PROBLEM STATEMENT:
Set down the full data below exactly as given, please.

** EXTRACTED INFORMATION follows **

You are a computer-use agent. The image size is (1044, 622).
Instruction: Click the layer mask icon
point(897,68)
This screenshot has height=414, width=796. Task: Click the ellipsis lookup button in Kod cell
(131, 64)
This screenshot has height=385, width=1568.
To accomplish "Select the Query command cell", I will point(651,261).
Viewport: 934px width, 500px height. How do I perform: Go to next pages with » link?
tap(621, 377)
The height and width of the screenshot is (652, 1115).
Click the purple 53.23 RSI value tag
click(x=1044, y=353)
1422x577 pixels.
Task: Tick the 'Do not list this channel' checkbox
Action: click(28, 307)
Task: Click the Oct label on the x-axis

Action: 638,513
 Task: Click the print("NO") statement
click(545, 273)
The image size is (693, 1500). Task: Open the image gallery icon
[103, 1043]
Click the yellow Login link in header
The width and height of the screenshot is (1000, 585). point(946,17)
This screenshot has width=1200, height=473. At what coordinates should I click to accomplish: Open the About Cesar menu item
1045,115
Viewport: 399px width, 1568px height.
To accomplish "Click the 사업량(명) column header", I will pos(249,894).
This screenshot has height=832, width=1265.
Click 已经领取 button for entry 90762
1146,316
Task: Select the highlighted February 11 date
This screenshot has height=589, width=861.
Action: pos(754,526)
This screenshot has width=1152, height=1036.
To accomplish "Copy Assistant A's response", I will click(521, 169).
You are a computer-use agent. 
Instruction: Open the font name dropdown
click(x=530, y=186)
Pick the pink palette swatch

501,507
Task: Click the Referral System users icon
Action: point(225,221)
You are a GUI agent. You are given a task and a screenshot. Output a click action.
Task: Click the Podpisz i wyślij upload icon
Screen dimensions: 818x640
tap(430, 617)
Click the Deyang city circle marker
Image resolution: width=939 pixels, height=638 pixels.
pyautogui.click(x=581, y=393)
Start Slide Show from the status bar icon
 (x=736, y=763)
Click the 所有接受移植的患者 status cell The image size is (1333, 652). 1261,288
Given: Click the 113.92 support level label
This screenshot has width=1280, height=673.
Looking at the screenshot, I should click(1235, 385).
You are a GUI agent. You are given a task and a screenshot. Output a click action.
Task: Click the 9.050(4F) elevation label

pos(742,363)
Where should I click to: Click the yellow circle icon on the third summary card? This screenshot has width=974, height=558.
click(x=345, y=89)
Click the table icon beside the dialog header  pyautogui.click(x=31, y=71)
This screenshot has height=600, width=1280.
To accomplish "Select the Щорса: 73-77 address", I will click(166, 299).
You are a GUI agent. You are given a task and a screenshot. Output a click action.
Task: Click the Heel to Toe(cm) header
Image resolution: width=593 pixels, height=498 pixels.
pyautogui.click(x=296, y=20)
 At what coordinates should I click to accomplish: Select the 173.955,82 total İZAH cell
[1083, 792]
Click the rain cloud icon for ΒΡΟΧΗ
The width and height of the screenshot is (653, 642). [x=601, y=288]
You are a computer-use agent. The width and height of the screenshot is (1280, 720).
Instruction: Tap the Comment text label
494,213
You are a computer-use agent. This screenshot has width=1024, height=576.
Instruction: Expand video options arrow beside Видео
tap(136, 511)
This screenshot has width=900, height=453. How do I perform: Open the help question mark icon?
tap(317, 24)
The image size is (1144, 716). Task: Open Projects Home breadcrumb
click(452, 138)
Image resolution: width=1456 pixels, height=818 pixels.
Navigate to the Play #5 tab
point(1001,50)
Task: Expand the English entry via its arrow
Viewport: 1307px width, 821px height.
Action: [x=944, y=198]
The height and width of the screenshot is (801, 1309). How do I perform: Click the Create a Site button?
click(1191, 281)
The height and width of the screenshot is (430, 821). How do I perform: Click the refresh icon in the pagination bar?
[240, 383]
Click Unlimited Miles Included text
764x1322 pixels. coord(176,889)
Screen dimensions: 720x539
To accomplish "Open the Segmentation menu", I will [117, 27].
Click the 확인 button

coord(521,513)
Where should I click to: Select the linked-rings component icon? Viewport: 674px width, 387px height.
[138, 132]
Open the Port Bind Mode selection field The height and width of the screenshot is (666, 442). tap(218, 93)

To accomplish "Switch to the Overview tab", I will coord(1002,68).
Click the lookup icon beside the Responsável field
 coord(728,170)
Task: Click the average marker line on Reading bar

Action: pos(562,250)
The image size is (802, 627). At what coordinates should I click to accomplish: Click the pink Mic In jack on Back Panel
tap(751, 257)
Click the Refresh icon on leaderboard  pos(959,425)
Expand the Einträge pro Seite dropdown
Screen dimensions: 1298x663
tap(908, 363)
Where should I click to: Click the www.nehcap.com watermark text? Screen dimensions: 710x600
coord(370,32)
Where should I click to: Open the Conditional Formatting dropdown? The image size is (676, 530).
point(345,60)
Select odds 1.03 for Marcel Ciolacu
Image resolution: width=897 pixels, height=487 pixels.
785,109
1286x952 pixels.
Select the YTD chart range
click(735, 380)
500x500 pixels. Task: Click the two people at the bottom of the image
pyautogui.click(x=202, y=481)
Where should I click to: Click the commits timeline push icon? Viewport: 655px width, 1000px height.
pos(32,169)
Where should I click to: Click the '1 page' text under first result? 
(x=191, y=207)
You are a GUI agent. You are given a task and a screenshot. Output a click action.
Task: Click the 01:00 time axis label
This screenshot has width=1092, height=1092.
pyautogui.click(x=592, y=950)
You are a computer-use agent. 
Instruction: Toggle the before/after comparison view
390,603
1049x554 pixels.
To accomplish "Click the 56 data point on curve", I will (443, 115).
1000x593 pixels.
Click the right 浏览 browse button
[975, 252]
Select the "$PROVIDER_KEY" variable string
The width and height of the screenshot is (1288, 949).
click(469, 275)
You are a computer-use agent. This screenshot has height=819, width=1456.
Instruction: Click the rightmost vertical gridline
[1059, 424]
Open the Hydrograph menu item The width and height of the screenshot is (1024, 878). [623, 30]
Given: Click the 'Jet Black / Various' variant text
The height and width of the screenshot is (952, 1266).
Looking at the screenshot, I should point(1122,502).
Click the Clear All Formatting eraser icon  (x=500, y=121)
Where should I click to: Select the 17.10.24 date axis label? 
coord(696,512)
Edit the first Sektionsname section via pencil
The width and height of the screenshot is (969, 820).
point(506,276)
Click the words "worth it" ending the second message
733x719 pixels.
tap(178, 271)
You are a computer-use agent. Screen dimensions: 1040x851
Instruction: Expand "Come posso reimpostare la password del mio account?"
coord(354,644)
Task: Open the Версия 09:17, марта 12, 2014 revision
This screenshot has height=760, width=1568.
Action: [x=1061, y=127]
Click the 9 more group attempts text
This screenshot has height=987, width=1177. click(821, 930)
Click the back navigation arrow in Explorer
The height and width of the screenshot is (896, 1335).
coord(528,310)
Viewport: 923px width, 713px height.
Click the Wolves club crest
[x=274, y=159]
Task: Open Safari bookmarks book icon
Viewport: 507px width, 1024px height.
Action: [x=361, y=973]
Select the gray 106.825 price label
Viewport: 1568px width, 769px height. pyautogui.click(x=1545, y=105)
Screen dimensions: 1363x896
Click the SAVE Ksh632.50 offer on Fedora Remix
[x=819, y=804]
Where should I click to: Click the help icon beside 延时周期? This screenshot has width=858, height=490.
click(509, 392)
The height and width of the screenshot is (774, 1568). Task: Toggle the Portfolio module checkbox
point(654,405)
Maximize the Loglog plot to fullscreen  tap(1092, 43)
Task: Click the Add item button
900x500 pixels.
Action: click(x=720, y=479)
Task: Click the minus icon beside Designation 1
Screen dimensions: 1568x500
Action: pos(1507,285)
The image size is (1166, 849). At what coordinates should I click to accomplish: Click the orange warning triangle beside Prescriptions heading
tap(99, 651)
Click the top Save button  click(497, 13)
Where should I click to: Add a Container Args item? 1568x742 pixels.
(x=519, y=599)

** End of EXTRACTED INFORMATION **

SOLUTION TO THIS EXERCISE:
You are a computer-use agent. The image size is (1044, 622).
Instruction: Click the layer mask icon
point(897,68)
This screenshot has height=414, width=796. Task: Click the ellipsis lookup button in Kod cell
(131, 64)
This screenshot has height=385, width=1568.
To accomplish "Select the Query command cell", I will point(651,261).
Viewport: 934px width, 500px height. How do I perform: Go to next pages with » link?
tap(621, 377)
The height and width of the screenshot is (652, 1115).
Click the purple 53.23 RSI value tag
click(x=1044, y=353)
1422x577 pixels.
Task: Tick the 'Do not list this channel' checkbox
Action: click(28, 307)
Task: Click the Oct label on the x-axis

Action: 638,513
 Task: Click the print("NO") statement
click(545, 273)
The image size is (693, 1500). Task: Open the image gallery icon
[103, 1043]
Click the yellow Login link in header
The width and height of the screenshot is (1000, 585). point(946,17)
This screenshot has width=1200, height=473. At what coordinates should I click to accomplish: Open the About Cesar menu item
1045,115
Viewport: 399px width, 1568px height.
To accomplish "Click the 사업량(명) column header", I will pos(249,894).
This screenshot has height=832, width=1265.
Click 已经领取 button for entry 90762
1146,316
Task: Select the highlighted February 11 date
This screenshot has height=589, width=861.
Action: pos(754,526)
This screenshot has width=1152, height=1036.
To accomplish "Copy Assistant A's response", I will click(521, 169).
You are a computer-use agent. 
Instruction: Open the font name dropdown
click(x=530, y=186)
Pick the pink palette swatch

501,507
Task: Click the Referral System users icon
Action: point(225,221)
You are a GUI agent. You are given a task and a screenshot. Output a click action.
Task: Click the Podpisz i wyślij upload icon
Screen dimensions: 818x640
tap(430, 617)
Click the Deyang city circle marker
Image resolution: width=939 pixels, height=638 pixels.
pyautogui.click(x=581, y=393)
Start Slide Show from the status bar icon
 (x=736, y=763)
Click the 所有接受移植的患者 status cell The image size is (1333, 652). 1261,288
Given: Click the 113.92 support level label
This screenshot has width=1280, height=673.
Looking at the screenshot, I should click(1235, 385).
You are a GUI agent. You are given a task and a screenshot. Output a click action.
Task: Click the 9.050(4F) elevation label

pos(742,363)
Where should I click to: Click the yellow circle icon on the third summary card? This screenshot has width=974, height=558.
click(x=345, y=89)
Click the table icon beside the dialog header  pyautogui.click(x=31, y=71)
This screenshot has height=600, width=1280.
To accomplish "Select the Щорса: 73-77 address", I will click(166, 299).
You are a GUI agent. You are given a task and a screenshot. Output a click action.
Task: Click the Heel to Toe(cm) header
Image resolution: width=593 pixels, height=498 pixels.
pyautogui.click(x=296, y=20)
 At what coordinates should I click to accomplish: Select the 173.955,82 total İZAH cell
[1083, 792]
Click the rain cloud icon for ΒΡΟΧΗ
The width and height of the screenshot is (653, 642). [x=601, y=288]
You are a computer-use agent. The width and height of the screenshot is (1280, 720).
Instruction: Tap the Comment text label
494,213
You are a computer-use agent. This screenshot has width=1024, height=576.
Instruction: Expand video options arrow beside Видео
tap(136, 511)
This screenshot has width=900, height=453. How do I perform: Open the help question mark icon?
tap(317, 24)
The image size is (1144, 716). Task: Open Projects Home breadcrumb
click(452, 138)
Image resolution: width=1456 pixels, height=818 pixels.
Navigate to the Play #5 tab
point(1001,50)
Task: Expand the English entry via its arrow
Viewport: 1307px width, 821px height.
Action: [x=944, y=198]
The height and width of the screenshot is (801, 1309). How do I perform: Click the Create a Site button?
click(1191, 281)
The height and width of the screenshot is (430, 821). How do I perform: Click the refresh icon in the pagination bar?
[240, 383]
Click Unlimited Miles Included text
764x1322 pixels. coord(176,889)
Screen dimensions: 720x539
To accomplish "Open the Segmentation menu", I will [117, 27].
Click the 확인 button

coord(521,513)
Where should I click to: Select the linked-rings component icon? Viewport: 674px width, 387px height.
[138, 132]
Open the Port Bind Mode selection field The height and width of the screenshot is (666, 442). tap(218, 93)

To accomplish "Switch to the Overview tab", I will coord(1002,68).
Click the lookup icon beside the Responsável field
 coord(728,170)
Task: Click the average marker line on Reading bar

Action: pos(562,250)
The image size is (802, 627). At what coordinates should I click to accomplish: Click the pink Mic In jack on Back Panel
tap(751, 257)
Click the Refresh icon on leaderboard  pos(959,425)
Expand the Einträge pro Seite dropdown
Screen dimensions: 1298x663
tap(908, 363)
Where should I click to: Click the www.nehcap.com watermark text? Screen dimensions: 710x600
coord(370,32)
Where should I click to: Open the Conditional Formatting dropdown? The image size is (676, 530).
point(345,60)
Select odds 1.03 for Marcel Ciolacu
Image resolution: width=897 pixels, height=487 pixels.
785,109
1286x952 pixels.
Select the YTD chart range
click(735, 380)
500x500 pixels. Task: Click the two people at the bottom of the image
pyautogui.click(x=202, y=481)
Where should I click to: Click the commits timeline push icon? Viewport: 655px width, 1000px height.
pos(32,169)
Where should I click to: Click the '1 page' text under first result? 
(x=191, y=207)
You are a GUI agent. You are given a task and a screenshot. Output a click action.
Task: Click the 01:00 time axis label
This screenshot has width=1092, height=1092.
pyautogui.click(x=592, y=950)
You are a computer-use agent. 
Instruction: Toggle the before/after comparison view
390,603
1049x554 pixels.
To accomplish "Click the 56 data point on curve", I will (443, 115).
1000x593 pixels.
Click the right 浏览 browse button
[975, 252]
Select the "$PROVIDER_KEY" variable string
The width and height of the screenshot is (1288, 949).
click(469, 275)
You are a computer-use agent. This screenshot has height=819, width=1456.
Instruction: Click the rightmost vertical gridline
[1059, 424]
Open the Hydrograph menu item The width and height of the screenshot is (1024, 878). [623, 30]
Given: Click the 'Jet Black / Various' variant text
The height and width of the screenshot is (952, 1266).
Looking at the screenshot, I should point(1122,502).
Click the Clear All Formatting eraser icon  (x=500, y=121)
Where should I click to: Select the 17.10.24 date axis label? 
coord(696,512)
Edit the first Sektionsname section via pencil
The width and height of the screenshot is (969, 820).
point(506,276)
Click the words "worth it" ending the second message
733x719 pixels.
tap(178, 271)
You are a computer-use agent. Screen dimensions: 1040x851
Instruction: Expand "Come posso reimpostare la password del mio account?"
coord(354,644)
Task: Open the Версия 09:17, марта 12, 2014 revision
This screenshot has height=760, width=1568.
Action: [x=1061, y=127]
Click the 9 more group attempts text
This screenshot has height=987, width=1177. click(821, 930)
Click the back navigation arrow in Explorer
The height and width of the screenshot is (896, 1335).
coord(528,310)
Viewport: 923px width, 713px height.
Click the Wolves club crest
[x=274, y=159]
Task: Open Safari bookmarks book icon
Viewport: 507px width, 1024px height.
Action: [x=361, y=973]
Select the gray 106.825 price label
Viewport: 1568px width, 769px height. pyautogui.click(x=1545, y=105)
Screen dimensions: 1363x896
Click the SAVE Ksh632.50 offer on Fedora Remix
[x=819, y=804]
Where should I click to: Click the help icon beside 延时周期? This screenshot has width=858, height=490.
click(509, 392)
The height and width of the screenshot is (774, 1568). Task: Toggle the Portfolio module checkbox
point(654,405)
Maximize the Loglog plot to fullscreen  tap(1092, 43)
Task: Click the Add item button
900x500 pixels.
Action: click(x=720, y=479)
Task: Click the minus icon beside Designation 1
Screen dimensions: 1568x500
Action: pos(1507,285)
The image size is (1166, 849). At what coordinates should I click to accomplish: Click the orange warning triangle beside Prescriptions heading
tap(99, 651)
Click the top Save button  click(497, 13)
Where should I click to: Add a Container Args item? 1568x742 pixels.
(x=519, y=599)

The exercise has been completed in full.